That’s the most desperate fiddle I’ve seen for a long time Omni. Chen’s years while much derided and interfered with by the KMT were by enlarge better than Ma’s own time in office, economically. The same was true for Chen’s term as Major of Taipei. The reality is right there in the figures not your desperate fudge. Besides which it is well known that when Chen came to power the KMT did all in its power to drive the economy into the ground so he succeeded despite the KMT’s efforts. The reality is that Taiwan’s fortunes are linked to China’s economically. Almost 10% of Taiwan’s available workforce started working in China under Chen and investment of hundreds of billions in China took place. Chen’s years of economic success over Ma were the result of allowing that to happen something the KMT had resisted under Lee Tung Hui. Chen also had large infrastructure projects still underway during his term. Ma had the Taipei World Floral Exhibition where he won the award for biggest Pansy in show. Chen was a junk yard dog, a mover and a shaker. Ma lives off his political criminality in the 70s and 80s. Even his own father didn’t think he was up to it.

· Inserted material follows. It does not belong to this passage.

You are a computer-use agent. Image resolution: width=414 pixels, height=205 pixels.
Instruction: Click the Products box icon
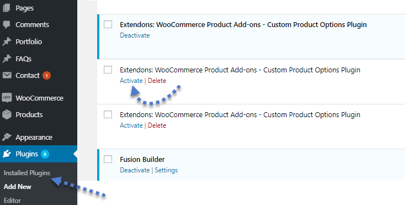(7, 114)
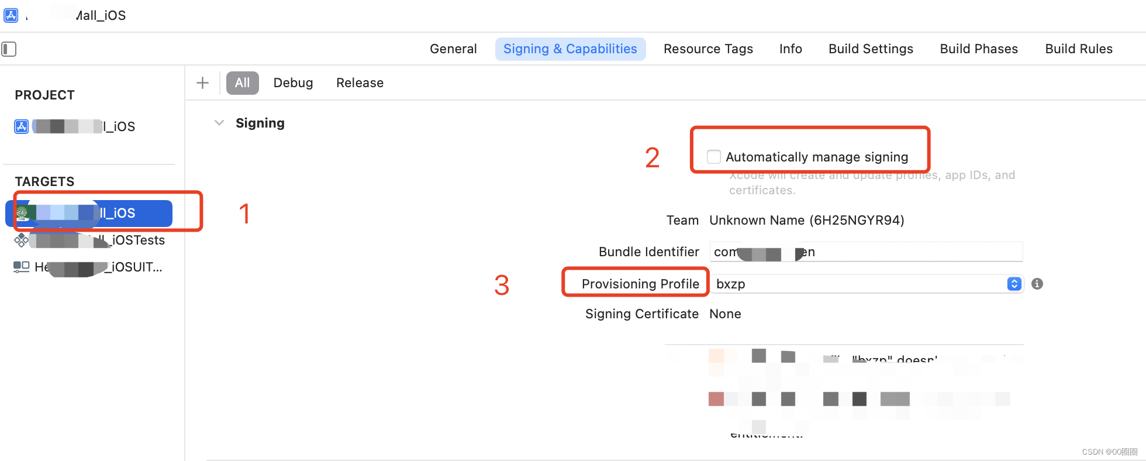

Chen seems to have been an alright Prez, but if he couldve kept his paws outa the cookie jar. The fact that others had their hands in the cookie jars in the past as well doesnt mean that he should not have been more circumspect. Politicians are all at least somewhat bent (if not downright crooked) but looks like Chennies game of chess wasnt up to par.

They are all playing the game, but some are better then others.

[quote=“Mucha Man”] There’s still the same over-reliance on exports, …

It’s not a pretty picture and muddling along and making piecemeal changes as the Ma admin has done these past 4 years is not going to cut it.[/quote]

By that, you see, you are giving the impression of completely closing your eyes to what the Ma administration has been achieving in its stewardship of the economy. Let me put you straight.

One of this administration’s core economic policies has been to promote domestic demand as a driver of economic growth.

The 2008 recession demonstrated vividly to Taiwan’s economic planners how dangerous it is for Taiwan to rely so heavily on exports for its growth. The 2000 recession told the same story, but the previous government failed to learn its lessons and continued on the same old path as before.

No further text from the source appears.